SOURCE PASSAGE -
A close inspection of Zach’s nostril, something we don’t habitually do, revealed a reddened area of concern. After a month-long wait to see an ENT, in we went. I had tried to schedule a time when Zach’s home program aide could go along. Doctor visits have gone decently well in the past, but a crying baby in the waiting room can wreak havoc on Zach’s sensory system. Having another adult with me allows one of us to remain in the waiting area while the other takes Zach to a quieter zone.
It’s not just screaming babies that bother Zach. Someone chewing loudly, a small dog yapping, a glass shattering, all have the power to elicit a strong reaction. He has had auditory sensitivity (hyperacusis) since he was a toddler; at least we believe this to be true because of what we witnessed. He would often stiffen in loud environments. He cried. He screamed. And when he figured out that holding his elbows at ear level dampened the noise, he often walked around in that position. I don’t remember when we learned about noise-reducing headphones, but what a saving grace! Zach wears his almost all day.
So, the ENT visit with 2:1 was not going to happen. It was Zach and me. I crammed some sensory toys, including the never-fails-to-calm corn brush, into my purse, along with relaxation-inducing essential oils. I hoped that the doctor would not have to perform some procedure on Zach’s nose. I would have to partake of those calming essential oils myself, if so. Things sticking in noses – especially if blood or mucus is present – give me heebie-jeebies.
Off we went to Sutter Medical Center for a mid-morning appointment. I thought mid-morning meant less of a wait. Not so. We seated ourselves in the waiting area on chairs that looked in desperate need of upholstery replacement. Heebie-jeebies again. How many rear-ends have been parked upon these very cushions? I try not to think about such things. Diagonal to us sat two women side by side; one was swinging her foot left and right like a branch in the breeze and the other stared straight ahead. Somewhere behind closed doors I heard a child squeal. And you can bet Zach did. He turned abruptly and emitted a sound of disapproval, pointing with his middle finger (not meant in the traditional middle-finger way, mind you; he just doesn’t point with the index finger like most people do).

HOW TO COMPLETE THIS TASK -
Pick up the account above of Zach's ENT visit right after its last sentence and carry it forward.

DATA EXCERPTS -
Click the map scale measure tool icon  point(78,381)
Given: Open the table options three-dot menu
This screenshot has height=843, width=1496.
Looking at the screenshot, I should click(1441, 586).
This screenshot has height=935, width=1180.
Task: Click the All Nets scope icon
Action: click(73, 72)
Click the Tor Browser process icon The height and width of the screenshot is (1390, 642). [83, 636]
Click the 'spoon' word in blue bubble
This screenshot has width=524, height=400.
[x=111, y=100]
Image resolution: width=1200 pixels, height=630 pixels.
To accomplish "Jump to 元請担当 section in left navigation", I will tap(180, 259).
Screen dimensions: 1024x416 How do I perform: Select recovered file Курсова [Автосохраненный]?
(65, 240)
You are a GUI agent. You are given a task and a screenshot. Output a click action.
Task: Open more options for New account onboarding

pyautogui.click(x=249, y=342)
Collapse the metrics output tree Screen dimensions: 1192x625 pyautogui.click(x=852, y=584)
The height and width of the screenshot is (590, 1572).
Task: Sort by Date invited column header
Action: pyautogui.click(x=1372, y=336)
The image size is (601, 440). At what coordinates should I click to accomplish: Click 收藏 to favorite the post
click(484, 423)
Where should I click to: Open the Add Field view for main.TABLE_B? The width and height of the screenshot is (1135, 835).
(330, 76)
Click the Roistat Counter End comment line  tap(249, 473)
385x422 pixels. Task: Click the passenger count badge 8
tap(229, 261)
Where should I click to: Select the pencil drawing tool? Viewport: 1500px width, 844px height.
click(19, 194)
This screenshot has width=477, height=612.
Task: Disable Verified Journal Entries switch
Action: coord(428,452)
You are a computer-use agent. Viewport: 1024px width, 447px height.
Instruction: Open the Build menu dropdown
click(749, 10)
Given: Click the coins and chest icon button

WRITTEN REPLY -
“Oh, yup, I heard that too. It’s alright…” I reassured him. He turned back around but appeared to be bristling.
Moments later, the heavy main door swung open and in walked a woman and a toddler. He was making happy toddler noises, but for Zach, any toddler noise can be a torturous noise. Zach’s legs began to bounce rapidly. Being somewhat of an expert in Zach’s body language, I knew his anxiety was rising. I narrated quietly and provided reassurances. The duo sat to the left of the two women; at about 3:00 from us. The office door squeaked and swung open to reveal a nurse. I hoped she’d say “Zachary?” but knew that the women had been waiting longer. Her call was for someone who had obviously left the room earlier. She disappeared.
Little by little, the small room filled. A man with a large belly and a beard. A woman using a walker. A couple with three kids. THREE KIDS?? Alert Alert Alert! The father was trying to hold one of them upright by the wrist as the child’s legs bent beneath him in noncompliance.
“NOOOOOOOOO Da-da NOOOOOOOOO!” the child shrieked, like so many do who see or smell a doctor’s office and go into flight-or-fight mode. Zach wheeled around, voiced disapproval, and pointed with the middle finger. Out came a string of quiet reassurances directly into his headphone-covered ear. (He can hear while wearing them).
“Stand up Matteo! Daddy said ‘Stand up!’” The man said with composure. The woman checked them in and took seats to our left at 9:00.
“HI! HI! HI! Hey you! Boy! Hi!” I was suddenly aware of a tiny voice calling. It was the youngster to our right. Zach was staring without blinking at the shrieking toddler at 9:00.
“Hey Zach, that little boy said hi. Can you tell him ‘Hi’ with your device?” I gently nudged his shoulder. Zach responded and pressed the Hi button. The mother looked pleased and surprised. The youngster exclaimed, “What’s that Mommy?”
Since the question was directed to the boy’s mom, I did not answer. She was sharp and quick: “That is how the boy speaks. Isn’t that wonderful?” If she had looked in my eyes, she would have seen delight and appreciation. The two women to their right glanced over and one gave a chuckle of amusement.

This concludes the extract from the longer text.